Forest plot of tumor progression rate comparing combination therapy with BCG monotherapy.
Cancer-specific mortality
During the follow-up time, patients who died from bladder cancer were reported in 5 studies. Significant lower cancer-specific mortality was discovered in MMC + BCG compared with BCG group (OR = 0.54, 95% CI: 0.34–0.87, P = 0.01) sharing no heterogeneity (I 2 = 41%, P = 0.15) (Supplementary Fig. 2). Furthermore, significant advantage was only tested in combination regimen 2 (OR = 0.24, 95% CI: 0.10–0.59, P = 0.002) after subgroup analyses were conducted. The inverted funnel plot showed no publication bias.
Severe side-effects
Toxicities of intravesical MMC + BCG versus BCG alone therapies were assessed in 5 studies with moderate heterogeneity (I 2 = 80%, P = 0.0004).
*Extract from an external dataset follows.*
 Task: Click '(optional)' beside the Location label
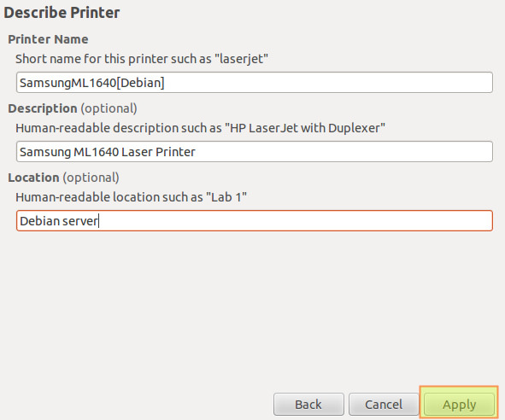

Combination of intravesical MMC + BCG instillation did not seem to bring fewer toxicities than BCG alone (OR = 0.58, 95% CI: 0.17–1.94, P = 0.37) (Supplementary Fig. 3). Nevertheless, subgroup analyses indicated that combination regimen 3 could significantly decrease the toxicity of combination therapy compared with BCG monotherapy (OR = 0.18, 95% CI: 0.09–0.38, P < 0.00001). No publication bias was detected through the inverted funnel plot.
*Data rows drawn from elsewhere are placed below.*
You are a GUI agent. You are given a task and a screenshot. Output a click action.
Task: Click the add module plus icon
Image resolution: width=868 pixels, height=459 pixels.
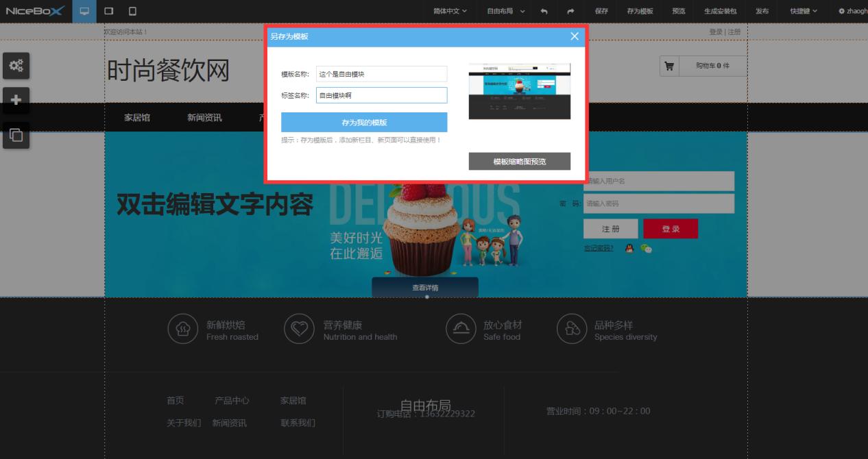click(16, 100)
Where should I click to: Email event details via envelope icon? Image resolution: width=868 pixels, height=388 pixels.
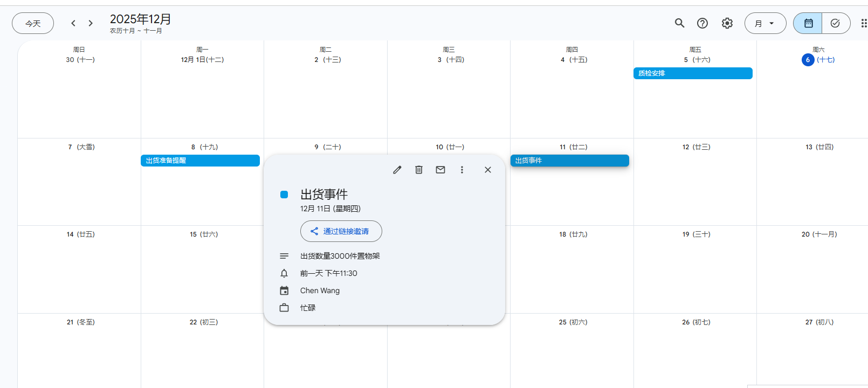tap(440, 170)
MMC+BCG instillation versus MMC alone
8 studies concentrated on the efficacy of intravesical MMC + BCG instillation versus MMC alone on NMIBC patients (Supplementary Table 3). Recurrence rate was compared in all 8 studies, and our results indicated that combined intravesical therapy was significantly more effective to decrease tumor recurrence than MMC alone (OR = 0.41, 95% CI: 0.24–0.69, P = 0.0009) with slight heterogeneity (I 2 = 47%, P = 0.07) (Fig. 5). In addition, 5 studies compared the tumor progression rate between MMC + BCG and MMC alone groups with no significant difference (OR = 0.83, 95% CI: 0.43–1.59, P = 0.57) (Supplementary Fig. 4). No heterogeneity existed either (I 2 = 0%, P = 0.88). Comparison of toxicities between two groups was also conducted in 5 studies and no significant difference was observed (OR = 1.18, 95% CI: 0.63–2.19, P = 0.61) (Supplementary Fig. 5). Cancer-specific mortality was only reported in 2 studies, and no significant difference was discovered.
Figure 5.
Forest plot of tumor recurrence rate comparing combination therapy with MMC monotherapy.
Discussion
This systematic review aimed to evaluate the efficacy and safety of combined intravesical MMC plus BCG instillation as a novel adjuvant therapy for NMIBC. Our analyses concluded that, compared with BCG or MMC monotherapy, the combination therapy could reduce the recurrence rate of NMIBC significantly without causing more toxicities. As a result, all evidences we have achieved till now support that combined intravesical MMC plus BCG instillation may be a better choice for NMIBC patients.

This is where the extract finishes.